I often can't help but notice people's conversations and always feel like they're talking about me, whether it's good or bad.

This situation is particularly troubling to me and I am in a state of anxiety all day long.

I'm not sure if this is caused by anxiety, neurosis, or some other psychological issue.

I am particularly sensitive to voices, I can't help pondering over those words, I am full of inner conflicts, and I am very afraid of conflicts, because when there is a conflict I tend to lose control of my emotions, and my tears flow out uncontrollably, especially in a relaxed or out-of-control environment, my eyes are more likely to be wet, and I am afraid that people will see me like this.

Always feel like you're being talked about? How to Defuse Oversensitivity and Anxiety

Even when I get nervous, my movements become stiff and unnatural.

Hi, first of all, a warm hug from across the room! It's great to see you asking for help, it shows that you've taken an important step. Kudos to you for being aware of your sensitivities and reaching out for help.

Awareness is the starting point for change. Try asking yourself when you feel that someone might be saying something bad about you: what are my true feelings and needs at this moment? What can you do at that moment? For example, being brave enough to express your feelings allows others to realize that their unintentional words hurt you and that you deserve to be treated with respect.

At the same time, it's important to understand that being overly concerned about what others think often reflects an internal low self-esteem and lack of self-confidence, and that when you're unsure of your self-worth, it's easy to rely on external evaluations.
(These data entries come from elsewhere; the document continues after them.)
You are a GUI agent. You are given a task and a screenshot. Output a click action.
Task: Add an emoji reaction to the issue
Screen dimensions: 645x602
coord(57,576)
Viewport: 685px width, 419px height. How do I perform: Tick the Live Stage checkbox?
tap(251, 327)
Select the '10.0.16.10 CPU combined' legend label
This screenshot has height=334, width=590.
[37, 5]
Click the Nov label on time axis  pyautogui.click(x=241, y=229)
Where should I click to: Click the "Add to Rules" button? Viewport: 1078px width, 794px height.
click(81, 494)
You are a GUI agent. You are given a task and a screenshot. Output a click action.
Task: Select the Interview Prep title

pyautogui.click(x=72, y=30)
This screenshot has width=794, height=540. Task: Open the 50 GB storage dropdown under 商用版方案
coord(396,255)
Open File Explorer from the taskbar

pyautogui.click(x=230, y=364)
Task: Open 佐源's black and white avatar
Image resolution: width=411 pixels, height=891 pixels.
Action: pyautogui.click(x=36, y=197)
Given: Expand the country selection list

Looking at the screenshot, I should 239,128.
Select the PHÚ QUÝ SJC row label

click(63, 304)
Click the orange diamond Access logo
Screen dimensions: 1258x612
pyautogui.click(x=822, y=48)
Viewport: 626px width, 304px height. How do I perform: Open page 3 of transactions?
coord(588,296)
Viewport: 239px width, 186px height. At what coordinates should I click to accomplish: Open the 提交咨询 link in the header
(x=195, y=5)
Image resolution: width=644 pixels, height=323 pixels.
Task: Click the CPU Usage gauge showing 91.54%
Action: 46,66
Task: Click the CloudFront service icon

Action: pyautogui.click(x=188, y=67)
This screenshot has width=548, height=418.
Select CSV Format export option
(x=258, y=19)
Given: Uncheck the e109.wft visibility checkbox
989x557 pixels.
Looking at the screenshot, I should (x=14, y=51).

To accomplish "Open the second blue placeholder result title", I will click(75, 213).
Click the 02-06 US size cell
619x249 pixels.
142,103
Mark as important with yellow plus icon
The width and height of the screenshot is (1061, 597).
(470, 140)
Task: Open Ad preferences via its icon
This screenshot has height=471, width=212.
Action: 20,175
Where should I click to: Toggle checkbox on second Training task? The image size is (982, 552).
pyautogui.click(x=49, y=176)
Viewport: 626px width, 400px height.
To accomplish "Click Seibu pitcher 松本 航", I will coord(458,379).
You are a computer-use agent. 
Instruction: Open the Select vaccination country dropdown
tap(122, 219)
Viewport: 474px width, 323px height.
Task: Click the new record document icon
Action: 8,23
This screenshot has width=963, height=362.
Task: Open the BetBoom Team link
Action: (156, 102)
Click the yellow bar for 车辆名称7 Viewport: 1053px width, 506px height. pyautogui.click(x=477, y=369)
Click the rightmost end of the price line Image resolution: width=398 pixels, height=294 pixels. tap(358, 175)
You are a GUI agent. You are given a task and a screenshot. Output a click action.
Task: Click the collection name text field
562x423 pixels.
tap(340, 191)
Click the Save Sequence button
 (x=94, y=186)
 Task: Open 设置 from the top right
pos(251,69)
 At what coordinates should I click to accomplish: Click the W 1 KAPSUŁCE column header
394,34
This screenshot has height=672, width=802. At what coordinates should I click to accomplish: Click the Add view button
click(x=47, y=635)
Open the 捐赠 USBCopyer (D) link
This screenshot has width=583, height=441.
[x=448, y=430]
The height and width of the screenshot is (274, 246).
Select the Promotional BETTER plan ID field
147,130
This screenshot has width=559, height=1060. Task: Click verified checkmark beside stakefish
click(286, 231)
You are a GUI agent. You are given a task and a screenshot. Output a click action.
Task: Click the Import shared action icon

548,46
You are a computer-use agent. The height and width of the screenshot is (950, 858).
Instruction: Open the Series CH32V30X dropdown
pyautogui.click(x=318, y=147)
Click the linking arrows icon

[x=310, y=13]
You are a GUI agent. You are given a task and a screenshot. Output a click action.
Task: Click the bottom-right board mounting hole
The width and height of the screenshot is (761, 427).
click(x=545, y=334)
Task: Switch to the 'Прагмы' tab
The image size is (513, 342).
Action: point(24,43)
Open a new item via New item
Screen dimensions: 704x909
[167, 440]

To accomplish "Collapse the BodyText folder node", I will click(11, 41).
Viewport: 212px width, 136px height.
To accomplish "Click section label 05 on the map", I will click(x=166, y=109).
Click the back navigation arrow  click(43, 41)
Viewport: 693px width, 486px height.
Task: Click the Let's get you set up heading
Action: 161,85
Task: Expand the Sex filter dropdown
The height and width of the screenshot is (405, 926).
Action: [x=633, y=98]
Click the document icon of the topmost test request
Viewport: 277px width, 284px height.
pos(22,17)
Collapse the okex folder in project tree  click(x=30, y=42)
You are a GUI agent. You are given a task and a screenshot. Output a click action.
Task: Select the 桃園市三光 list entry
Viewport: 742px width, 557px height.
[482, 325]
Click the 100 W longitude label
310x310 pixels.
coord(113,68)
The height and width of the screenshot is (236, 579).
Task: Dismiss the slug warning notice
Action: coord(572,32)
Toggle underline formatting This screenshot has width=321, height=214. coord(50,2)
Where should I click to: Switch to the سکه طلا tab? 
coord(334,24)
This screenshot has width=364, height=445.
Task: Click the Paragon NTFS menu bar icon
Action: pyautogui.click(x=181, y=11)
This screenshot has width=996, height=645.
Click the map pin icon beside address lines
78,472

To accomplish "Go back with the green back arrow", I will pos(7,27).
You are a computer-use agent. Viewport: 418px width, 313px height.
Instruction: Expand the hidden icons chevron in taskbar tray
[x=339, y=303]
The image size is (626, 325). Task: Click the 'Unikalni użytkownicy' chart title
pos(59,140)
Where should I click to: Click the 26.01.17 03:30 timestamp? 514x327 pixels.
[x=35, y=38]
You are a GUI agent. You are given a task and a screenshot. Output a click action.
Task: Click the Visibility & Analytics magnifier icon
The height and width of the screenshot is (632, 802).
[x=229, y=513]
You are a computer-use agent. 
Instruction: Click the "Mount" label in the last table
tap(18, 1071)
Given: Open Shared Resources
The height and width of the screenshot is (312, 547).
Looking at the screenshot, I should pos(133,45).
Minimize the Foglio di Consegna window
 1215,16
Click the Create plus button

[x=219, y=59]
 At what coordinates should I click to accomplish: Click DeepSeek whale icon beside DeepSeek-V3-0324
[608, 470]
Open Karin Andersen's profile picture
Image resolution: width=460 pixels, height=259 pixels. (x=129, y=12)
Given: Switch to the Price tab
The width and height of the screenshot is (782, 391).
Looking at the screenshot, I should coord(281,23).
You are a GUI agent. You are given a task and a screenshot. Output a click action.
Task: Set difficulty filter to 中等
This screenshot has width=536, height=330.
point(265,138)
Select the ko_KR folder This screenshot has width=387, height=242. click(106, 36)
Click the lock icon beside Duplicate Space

When it feels like others are dismissing you, try self-awareness: can you accept and affirm yourself fully from the inside? If you can't love yourself, how can you expect others to treat you well? The way others treat you is actually what you teach them.

Therefore, the key to change lies in learning self-acceptance, developing self-confidence, and improving your self-worth. When you recognize yourself from the inside and believe that you are good enough and worthy of being loved, you will not be easily influenced by the outside world because you are clear about your value.

Recommend you read the book "The Courage to be Hated", it may inspire you.

I'm Lily the Little Ear, the world and I love you.